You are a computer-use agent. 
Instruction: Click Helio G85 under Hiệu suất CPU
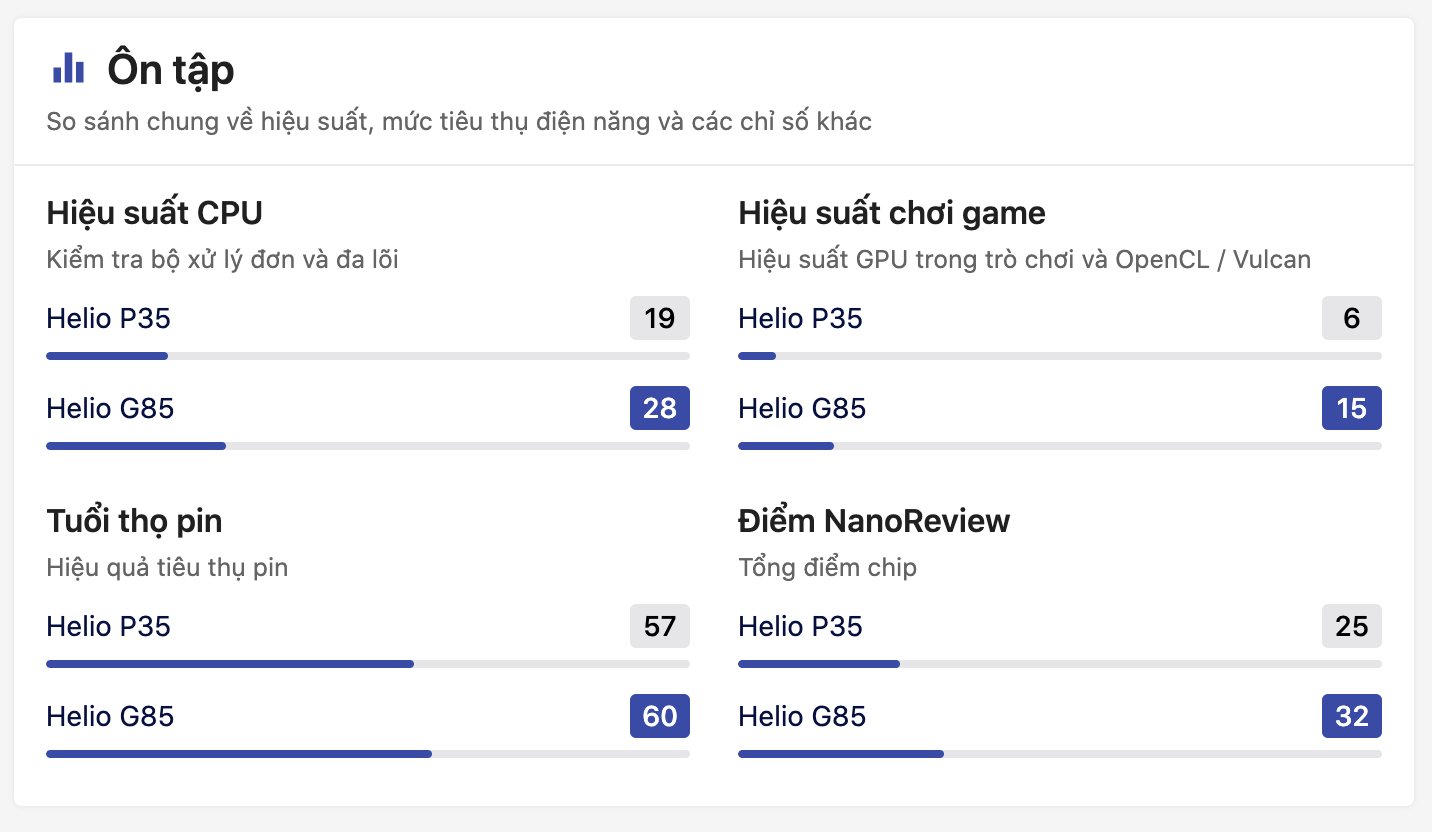110,409
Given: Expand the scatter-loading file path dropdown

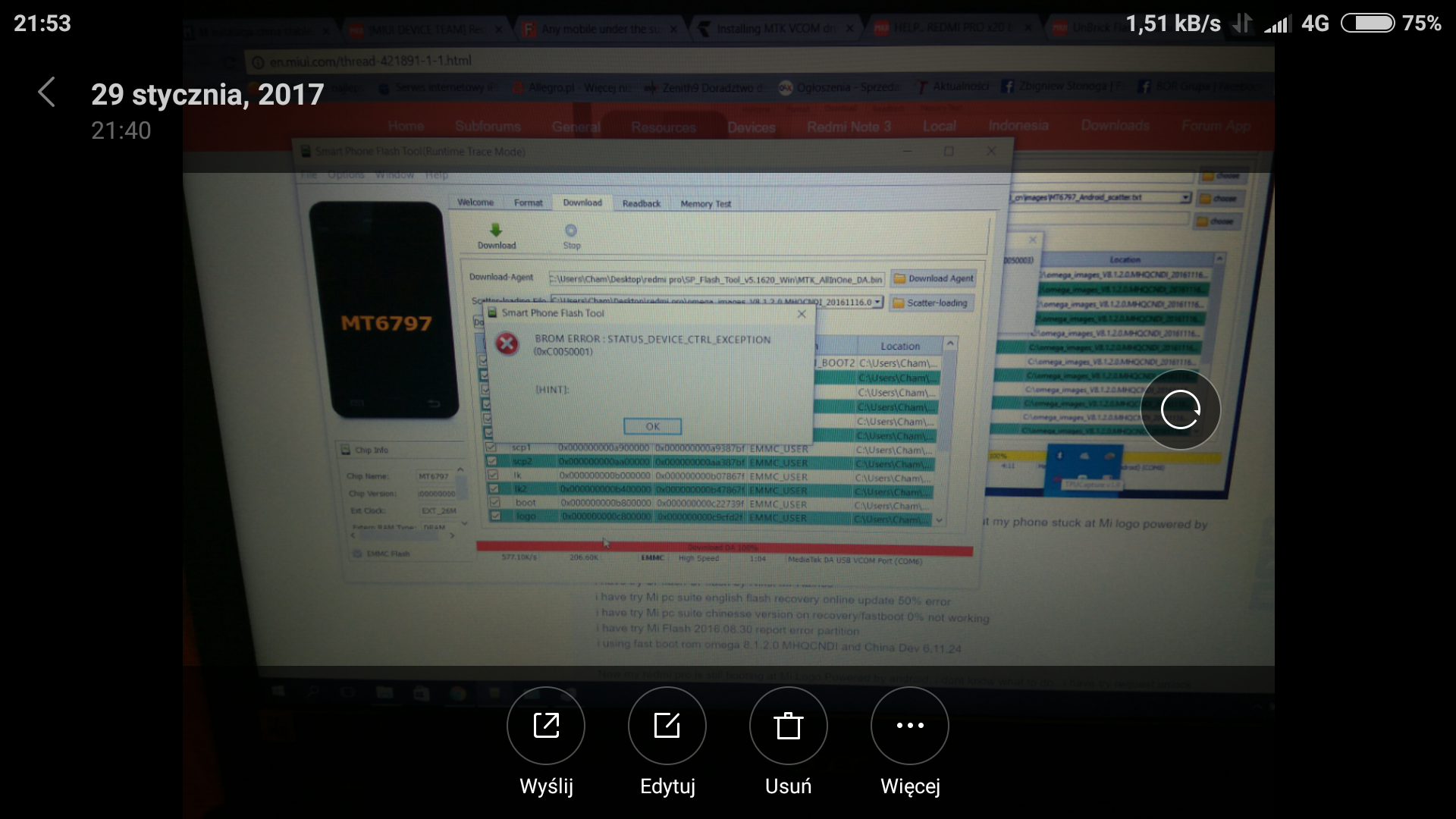Looking at the screenshot, I should [878, 302].
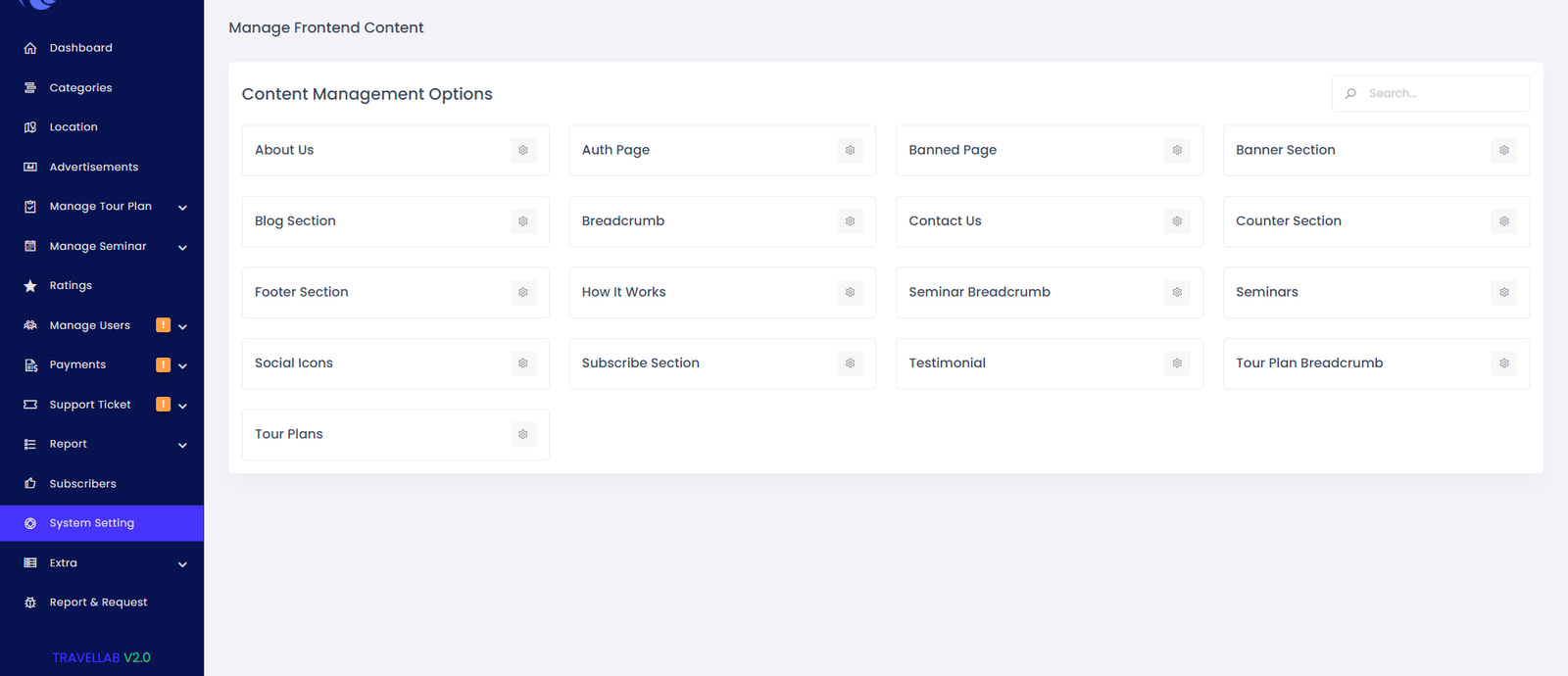Open settings gear for About Us
Viewport: 1568px width, 676px height.
pyautogui.click(x=523, y=150)
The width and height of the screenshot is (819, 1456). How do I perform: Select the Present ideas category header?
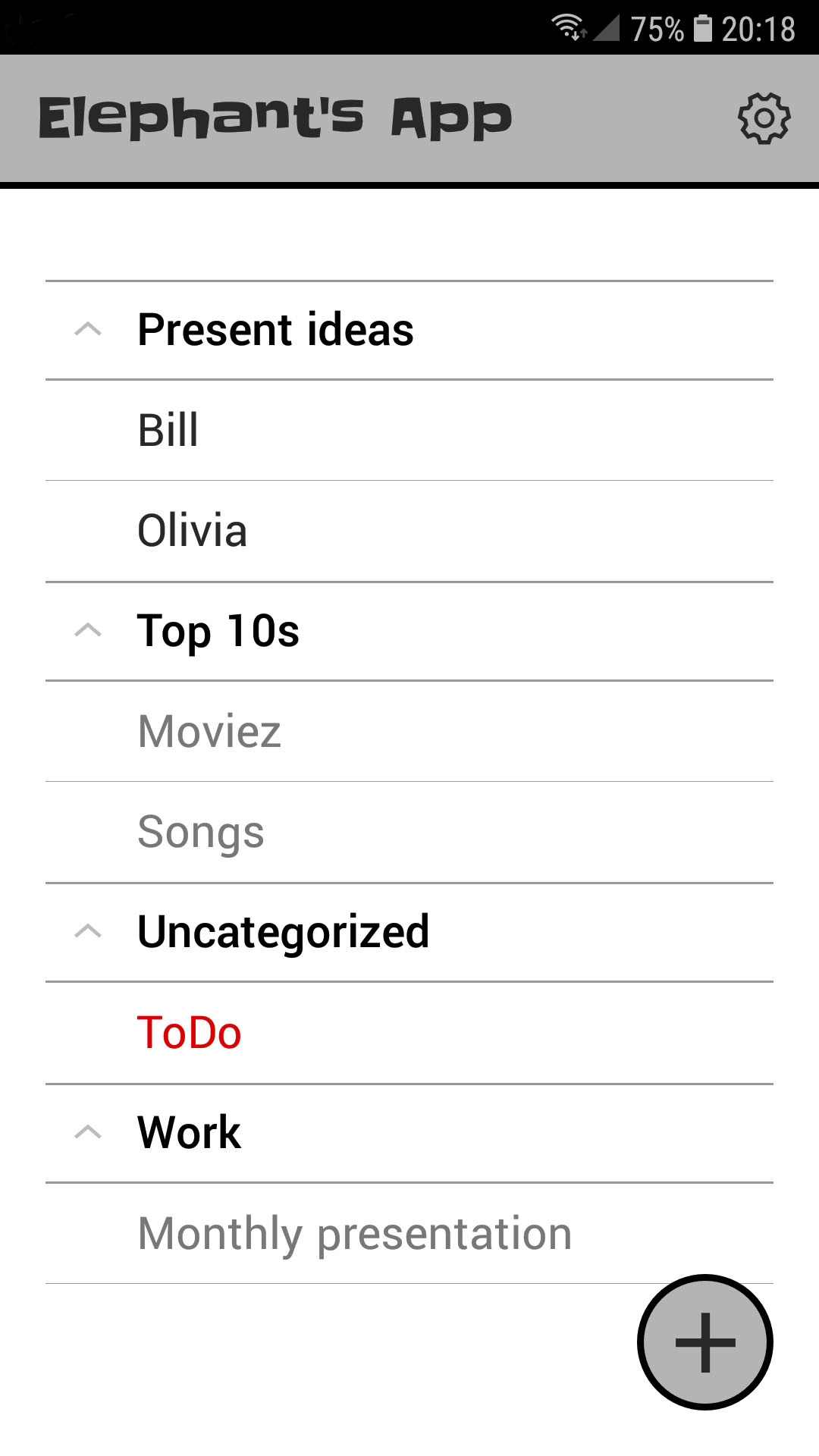pos(275,329)
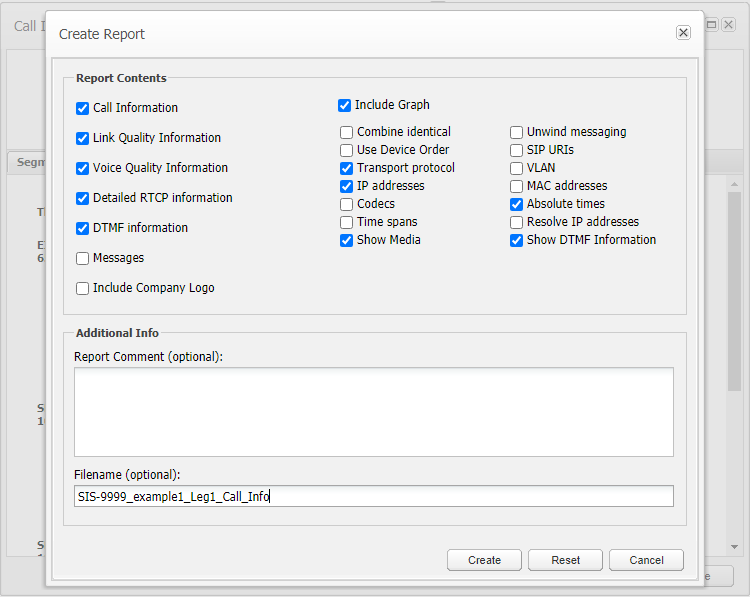The height and width of the screenshot is (597, 750).
Task: Uncheck the Include Graph checkbox
Action: 345,105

TASK BRIEF
Convert the rows above into a Markdown table with the columns Number and Record line, one table row per non-blank line, numbered in order. Leave the pictures out of the table.

SOLUTION FOR THIS TASK
| Number | Record line |
|---|---|
| 1 | You are a computer-use agent.  |
| 2 | Instruction: Click Helio G85 under Hiệu suất CPU |
| 3 | 110,409 |
| 4 | Given: Expand the scatter-loading file path dropdown |
| 5 | Looking at the screenshot, I should [878, 302]. |
| 6 | Open settings gear for About Us |
| 7 | Viewport: 1568px width, 676px height. |
| 8 | pyautogui.click(x=523, y=150) |
| 9 | The width and height of the screenshot is (819, 1456). How do I perform: Select the Present ideas category header? |
| 10 | pos(275,329) |
| 11 | The height and width of the screenshot is (597, 750). |
| 12 | Task: Uncheck the Include Graph checkbox |
| 13 | Action: 345,105 |